You know how I said in the last post how Chinese people were extremely friendly? Well, now it’s gone to the extreme. After settling in and finishing an eleven-mile run to the peak of WuNu Mountain (I had only planned to go 8, but it was too hard to turn back), I headed out to get a bite to eat. After asking for suggestions from the front desk, they convinced me to eat at the hotel, so I had some fried pork and pineapple in this crazy good sauce. It’s my favorite meal but this time it was heavier on the fried than it was on the pork…not good.
Anyway, as I was sitting there waiting to eat, this guy in black slacks and a pink Adidas polo comes and sits next to me, really close. Whenever he would talk to me he would grab my inner thigh. Not very comfortable. Then he grabbed my Chinese book without really asking, and began to check over my work, critiquing me. No problem with that. After sitting with me for an awkwardly long amount of time, the manager of the hotel told him to leave me alone to my food. I was pretty grateful. So after finishing, I head out to the internet bar, leaving him to smoke back in the hotel with a couple other guys.
Then it gets a little weirder. I’m just walking along and he rides up next to me on his bike. That was a little disconcerting. Talk about creepy—he followed me a full 200-300 meters from the hotel. He asks where I’m going, and I tell him the internet bar. He says that I’m going the wrong way, even though I know exactly where it is. He wants to take me to a different one (pictured in the daytime). He kind of taps me below the waist around the thigh and crotch area as if to egg me on to go, kind of like you might slap a friend on the shoulder or nudge them in the side to convince them to do whatever activity it is. I thought maybe he just missed or something. Whatever. We go…I go reluctantly…and the bar tells us that I can’t come in because I don’t have an internet card. Great, I think I’ve got a chance to leave, but the guy insists that I should stay, and I can use his card.

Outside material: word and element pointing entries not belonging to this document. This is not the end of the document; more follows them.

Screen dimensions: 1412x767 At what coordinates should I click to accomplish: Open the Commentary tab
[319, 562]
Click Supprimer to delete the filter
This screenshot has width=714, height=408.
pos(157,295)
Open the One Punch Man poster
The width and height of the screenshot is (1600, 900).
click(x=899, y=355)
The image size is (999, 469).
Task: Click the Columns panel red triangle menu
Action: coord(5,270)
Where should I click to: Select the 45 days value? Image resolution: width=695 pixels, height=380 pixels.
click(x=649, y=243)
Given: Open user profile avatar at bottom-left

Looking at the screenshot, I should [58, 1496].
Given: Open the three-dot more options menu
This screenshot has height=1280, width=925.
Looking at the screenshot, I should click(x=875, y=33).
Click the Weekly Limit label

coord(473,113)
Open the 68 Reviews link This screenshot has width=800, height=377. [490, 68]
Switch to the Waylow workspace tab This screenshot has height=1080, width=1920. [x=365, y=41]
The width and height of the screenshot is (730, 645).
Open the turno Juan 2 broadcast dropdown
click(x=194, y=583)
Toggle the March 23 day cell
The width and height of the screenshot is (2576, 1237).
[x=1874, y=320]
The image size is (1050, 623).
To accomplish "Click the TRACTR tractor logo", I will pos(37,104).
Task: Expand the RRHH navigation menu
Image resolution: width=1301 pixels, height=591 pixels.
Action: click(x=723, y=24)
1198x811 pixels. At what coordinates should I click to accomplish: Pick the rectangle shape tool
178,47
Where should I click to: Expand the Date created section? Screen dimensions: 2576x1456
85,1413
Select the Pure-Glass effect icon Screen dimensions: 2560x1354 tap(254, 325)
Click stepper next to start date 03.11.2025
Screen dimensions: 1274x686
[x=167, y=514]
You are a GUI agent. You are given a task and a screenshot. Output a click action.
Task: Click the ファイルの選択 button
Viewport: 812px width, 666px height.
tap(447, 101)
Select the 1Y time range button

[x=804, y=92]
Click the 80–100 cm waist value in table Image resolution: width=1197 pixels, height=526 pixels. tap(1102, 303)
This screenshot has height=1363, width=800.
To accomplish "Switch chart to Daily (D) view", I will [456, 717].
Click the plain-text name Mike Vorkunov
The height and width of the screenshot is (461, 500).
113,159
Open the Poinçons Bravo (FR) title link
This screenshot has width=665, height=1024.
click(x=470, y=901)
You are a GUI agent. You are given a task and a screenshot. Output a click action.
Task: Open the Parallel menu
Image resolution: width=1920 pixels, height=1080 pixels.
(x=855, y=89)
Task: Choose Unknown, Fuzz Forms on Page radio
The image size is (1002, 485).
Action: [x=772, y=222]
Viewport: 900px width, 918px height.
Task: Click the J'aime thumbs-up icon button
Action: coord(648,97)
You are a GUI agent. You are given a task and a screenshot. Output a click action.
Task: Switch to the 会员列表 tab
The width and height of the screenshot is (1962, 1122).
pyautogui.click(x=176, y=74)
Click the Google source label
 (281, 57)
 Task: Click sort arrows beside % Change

After nudging me again inappropriately to go the computers upstairs, I trudge behind him, not knowing really what to expect. He gets me online, and then just watches me do my blog and check my email. I start typing my blog, and think, “This is dumb, I’m not going to sit here while this weirdo watches me do my stuff online. And I’m certainly not going to sit through his clouds of cigarette smoke.” I’m online for maybe two minutes, and then tell him I’m finished. Pretty ridiculous. He insists that I should play some games or something, but I tell him I’m done.
So after finishing my online stuff, I move to get out of the seat. He says I should stay in that seat, but I win the battle and move over. He wins the war, though, and grabs my seat and moves it closer to him and the computer. At this point I’m still not convinced he’s gay—I just think he’s weird. But then he gets onto CC, which is like AIM, an instant messaging service. One of his chat friends had a link that said http://CC.gay.... and in one of his conversations there was a link posted, which he did not open, that was something to the effect of http://www.baidu.cn/baidugay . Also, during the 15 minutes that I sat there, he went to four picture albums: one was of flowers, one was of kittens, and two were of dudes, some half naked, others fully clothed. That pretty much put the nail in the coffin. I waited until he was immersed in a chat room, then told him I had to go buy stuff. He didn’t put up a fight, and I went to the other internet café.
And as if that wasn’t enough, the next morning (Sunday) I was just walking aimlessly around time, and who do I run into? That guy. He was in this house, or more like a room, talking with these two old ladies who I found out were his mom and aunt. And he was wearing the same exact black slacks and pink polo. We talked for close to half an hour. The ladies were very nice, but once again that guy brought up the girlfriend question, and seemed very interested in knowing what I thought of Chinese girls. He would grab my leg every time he would mention something about that. At one point he came out of left field and commented on the whiteness of my skin. To indicate this to his mom and aunt he grabbed my shirt and lifted it up, showing them my side. That was really weird. And it’s not like I was draped in a poncho either—I had shorts, a t-shirt, and sandals. My “whiteness” was clearly evident. Well, I’ll likely spend the rest of my time here trying to avoid this guy. I’ll let you know how it goes.